Saved entries

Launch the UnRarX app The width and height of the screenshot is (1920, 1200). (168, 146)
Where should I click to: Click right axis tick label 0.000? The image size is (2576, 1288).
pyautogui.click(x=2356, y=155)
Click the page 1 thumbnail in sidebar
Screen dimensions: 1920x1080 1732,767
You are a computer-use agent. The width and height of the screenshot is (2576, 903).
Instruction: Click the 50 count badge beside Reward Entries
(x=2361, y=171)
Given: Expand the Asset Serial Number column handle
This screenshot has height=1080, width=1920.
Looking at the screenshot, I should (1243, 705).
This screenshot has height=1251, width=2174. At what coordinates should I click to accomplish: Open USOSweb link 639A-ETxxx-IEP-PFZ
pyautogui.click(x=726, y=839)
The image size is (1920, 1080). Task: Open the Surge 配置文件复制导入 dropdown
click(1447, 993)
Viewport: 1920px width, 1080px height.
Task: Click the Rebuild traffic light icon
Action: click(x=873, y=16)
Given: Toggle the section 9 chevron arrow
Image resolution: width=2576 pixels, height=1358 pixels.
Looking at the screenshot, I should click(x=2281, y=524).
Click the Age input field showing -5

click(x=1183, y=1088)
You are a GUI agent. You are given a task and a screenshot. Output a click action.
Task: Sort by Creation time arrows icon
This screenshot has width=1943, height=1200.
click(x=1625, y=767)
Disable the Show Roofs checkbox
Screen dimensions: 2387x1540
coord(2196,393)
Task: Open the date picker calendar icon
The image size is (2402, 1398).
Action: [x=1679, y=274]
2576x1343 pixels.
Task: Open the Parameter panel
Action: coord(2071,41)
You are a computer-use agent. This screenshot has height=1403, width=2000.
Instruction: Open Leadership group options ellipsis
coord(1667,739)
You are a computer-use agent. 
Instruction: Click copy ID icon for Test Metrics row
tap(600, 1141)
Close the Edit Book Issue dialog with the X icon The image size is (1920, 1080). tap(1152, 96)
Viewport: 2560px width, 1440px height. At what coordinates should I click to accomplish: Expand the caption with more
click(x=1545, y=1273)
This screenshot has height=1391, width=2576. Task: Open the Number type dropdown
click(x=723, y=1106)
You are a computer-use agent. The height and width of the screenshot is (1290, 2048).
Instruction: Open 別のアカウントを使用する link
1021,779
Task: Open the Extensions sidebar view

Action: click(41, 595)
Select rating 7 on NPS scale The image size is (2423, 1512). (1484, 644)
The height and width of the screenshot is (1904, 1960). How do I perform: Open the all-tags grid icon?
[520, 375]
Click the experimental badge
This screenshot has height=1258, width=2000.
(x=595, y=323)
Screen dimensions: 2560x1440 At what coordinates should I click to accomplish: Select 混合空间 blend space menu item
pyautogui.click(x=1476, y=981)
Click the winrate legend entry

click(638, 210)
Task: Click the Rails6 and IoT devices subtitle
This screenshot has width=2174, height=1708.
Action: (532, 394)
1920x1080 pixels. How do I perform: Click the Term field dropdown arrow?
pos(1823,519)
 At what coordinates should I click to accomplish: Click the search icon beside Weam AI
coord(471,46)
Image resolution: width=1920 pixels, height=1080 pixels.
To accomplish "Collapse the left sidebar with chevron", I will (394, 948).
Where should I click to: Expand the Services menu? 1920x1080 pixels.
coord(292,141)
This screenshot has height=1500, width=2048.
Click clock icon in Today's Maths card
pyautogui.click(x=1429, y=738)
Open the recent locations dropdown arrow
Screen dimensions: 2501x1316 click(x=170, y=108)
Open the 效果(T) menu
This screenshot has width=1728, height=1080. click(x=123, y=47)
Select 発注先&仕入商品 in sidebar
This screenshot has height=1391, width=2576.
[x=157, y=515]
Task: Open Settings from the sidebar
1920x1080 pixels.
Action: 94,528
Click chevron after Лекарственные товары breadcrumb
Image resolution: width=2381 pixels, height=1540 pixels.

• _What you will do_
Repeat what the records above say. Use their exact words.

• _Answer below_
Launch the UnRarX app The width and height of the screenshot is (1920, 1200). (168, 146)
Where should I click to: Click right axis tick label 0.000? The image size is (2576, 1288).
pyautogui.click(x=2356, y=155)
Click the page 1 thumbnail in sidebar
Screen dimensions: 1920x1080 1732,767
You are a computer-use agent. The width and height of the screenshot is (2576, 903).
Instruction: Click the 50 count badge beside Reward Entries
(x=2361, y=171)
Given: Expand the Asset Serial Number column handle
This screenshot has height=1080, width=1920.
Looking at the screenshot, I should (1243, 705).
This screenshot has height=1251, width=2174. At what coordinates should I click to accomplish: Open USOSweb link 639A-ETxxx-IEP-PFZ
pyautogui.click(x=726, y=839)
The image size is (1920, 1080). Task: Open the Surge 配置文件复制导入 dropdown
click(1447, 993)
Viewport: 1920px width, 1080px height.
Task: Click the Rebuild traffic light icon
Action: click(x=873, y=16)
Given: Toggle the section 9 chevron arrow
Image resolution: width=2576 pixels, height=1358 pixels.
Looking at the screenshot, I should click(x=2281, y=524).
Click the Age input field showing -5

click(x=1183, y=1088)
You are a GUI agent. You are given a task and a screenshot. Output a click action.
Task: Sort by Creation time arrows icon
This screenshot has width=1943, height=1200.
click(x=1625, y=767)
Disable the Show Roofs checkbox
Screen dimensions: 2387x1540
coord(2196,393)
Task: Open the date picker calendar icon
The image size is (2402, 1398).
Action: [x=1679, y=274]
2576x1343 pixels.
Task: Open the Parameter panel
Action: coord(2071,41)
You are a computer-use agent. This screenshot has height=1403, width=2000.
Instruction: Open Leadership group options ellipsis
coord(1667,739)
You are a computer-use agent. 
Instruction: Click copy ID icon for Test Metrics row
tap(600, 1141)
Close the Edit Book Issue dialog with the X icon The image size is (1920, 1080). tap(1152, 96)
Viewport: 2560px width, 1440px height. At what coordinates should I click to accomplish: Expand the caption with more
click(x=1545, y=1273)
This screenshot has height=1391, width=2576. Task: Open the Number type dropdown
click(x=723, y=1106)
You are a computer-use agent. The height and width of the screenshot is (1290, 2048).
Instruction: Open 別のアカウントを使用する link
1021,779
Task: Open the Extensions sidebar view

Action: click(41, 595)
Select rating 7 on NPS scale The image size is (2423, 1512). (1484, 644)
The height and width of the screenshot is (1904, 1960). How do I perform: Open the all-tags grid icon?
[520, 375]
Click the experimental badge
This screenshot has height=1258, width=2000.
(x=595, y=323)
Screen dimensions: 2560x1440 At what coordinates should I click to accomplish: Select 混合空间 blend space menu item
pyautogui.click(x=1476, y=981)
Click the winrate legend entry

click(638, 210)
Task: Click the Rails6 and IoT devices subtitle
This screenshot has width=2174, height=1708.
Action: (532, 394)
1920x1080 pixels. How do I perform: Click the Term field dropdown arrow?
pos(1823,519)
 At what coordinates should I click to accomplish: Click the search icon beside Weam AI
coord(471,46)
Image resolution: width=1920 pixels, height=1080 pixels.
To accomplish "Collapse the left sidebar with chevron", I will (394, 948).
Where should I click to: Expand the Services menu? 1920x1080 pixels.
coord(292,141)
This screenshot has height=1500, width=2048.
Click clock icon in Today's Maths card
pyautogui.click(x=1429, y=738)
Open the recent locations dropdown arrow
Screen dimensions: 2501x1316 click(x=170, y=108)
Open the 效果(T) menu
This screenshot has width=1728, height=1080. click(x=123, y=47)
Select 発注先&仕入商品 in sidebar
This screenshot has height=1391, width=2576.
[x=157, y=515]
Task: Open Settings from the sidebar
1920x1080 pixels.
Action: 94,528
Click chevron after Лекарственные товары breadcrumb
Image resolution: width=2381 pixels, height=1540 pixels.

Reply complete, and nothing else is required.